Christian Pulisic went scoreless in his final 20 Serie A matches. That's the number that will follow him from Milan's dressing room to the USMNT's World Cup camp — and it matters.
The collapse wasn't subtle. Pulisic started the season looking like a genuine Serie A force: eight goals and two assists across his opening 11 league games, with AC Milan threatening to re-enter the Champions League picture after years of underperformance. Then, somewhere around December, the goals dried up and never came back. Two assists in 20 games is what the final ledger shows. For a player who's supposed to be America's best, that's a rough way to close out the season before the biggest tournament of his life.

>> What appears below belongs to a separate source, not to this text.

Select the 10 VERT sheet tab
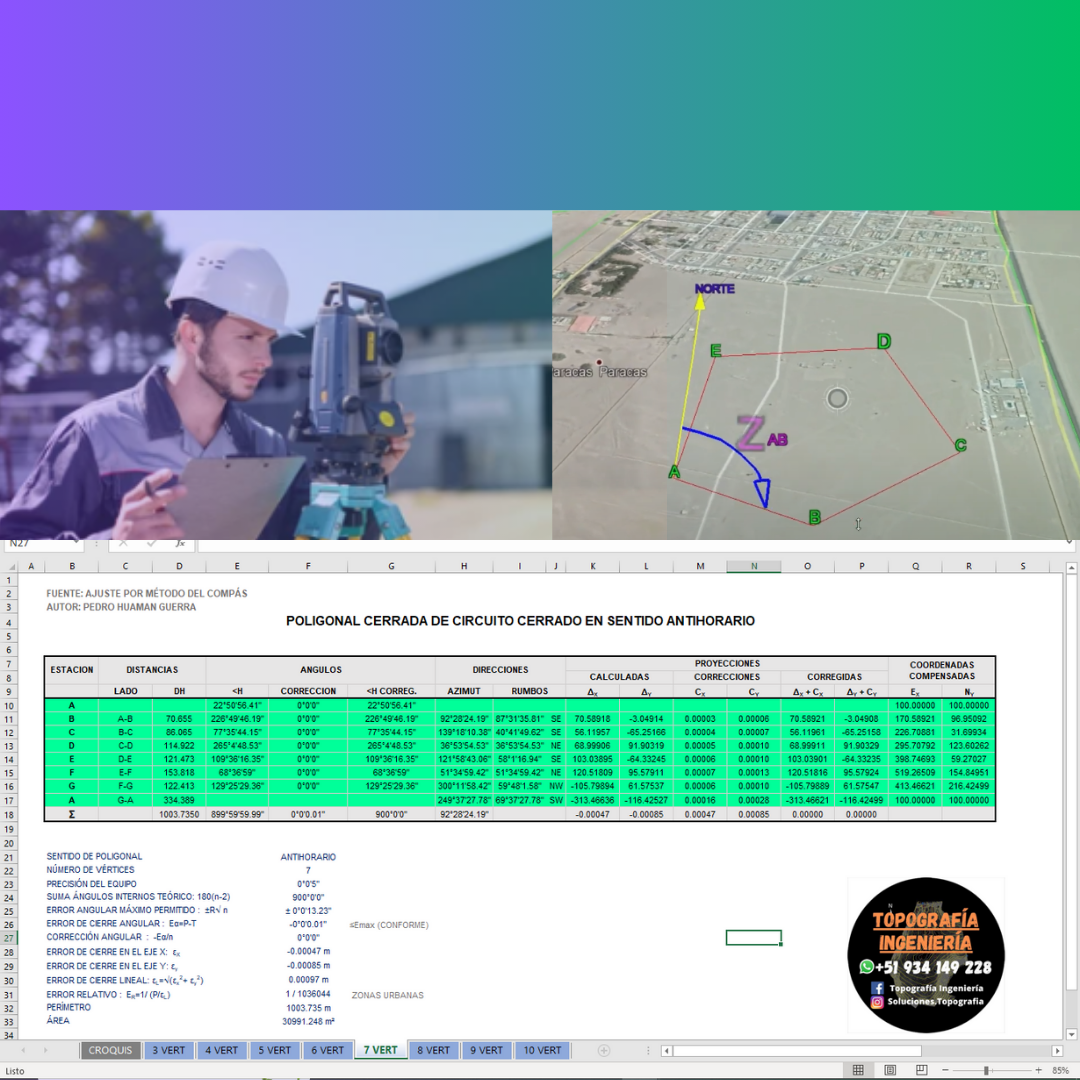Image resolution: width=1080 pixels, height=1080 pixels. [542, 1050]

Milan's collapse made it worse
It wasn't just Pulisic fading — the whole team caved at the finish line. A 2-1 loss to Cagliari on the final day, combined with Como's win over Cremonese, pushed Milan to fifth place. No Champions League for the second consecutive season. Allegri was gone within days.
That context matters for how you read Pulisic's numbers. He wasn't the only one struggling, and a dysfunctional club environment rarely flatters individual attackers. But the USMNT won't get to explain that context when it counts. The form is what it is.
What makes this complicated for World Cup betting markets is that Pulisic's ceiling is still clearly elite — the first half of his Milan season proved that. The question is which version shows up at SoFi Stadium on June 12 against Paraguay. The player who ripped through defenses in October, or the one who went quiet for the entire back half of a European season.
The weight of the moment
Pulisic has 32 goals and 19 assists in 84 USMNT appearances since 2016. He dragged the Americans into the Round of 16 at the 2022 World Cup before they lost to the Netherlands. He's the most experienced player in this squad, and the USMNT's attack is built around him whether he's in form or not.
The group is manageable — Paraguay, Australia, and Turkey — and the Americans should advance. But getting deep into a home World Cup, with the country watching, will demand more than the version of Pulisic that showed up in the second half of Serie A.
He has two weeks to figure that out before it stops being a club problem and starts being a national one.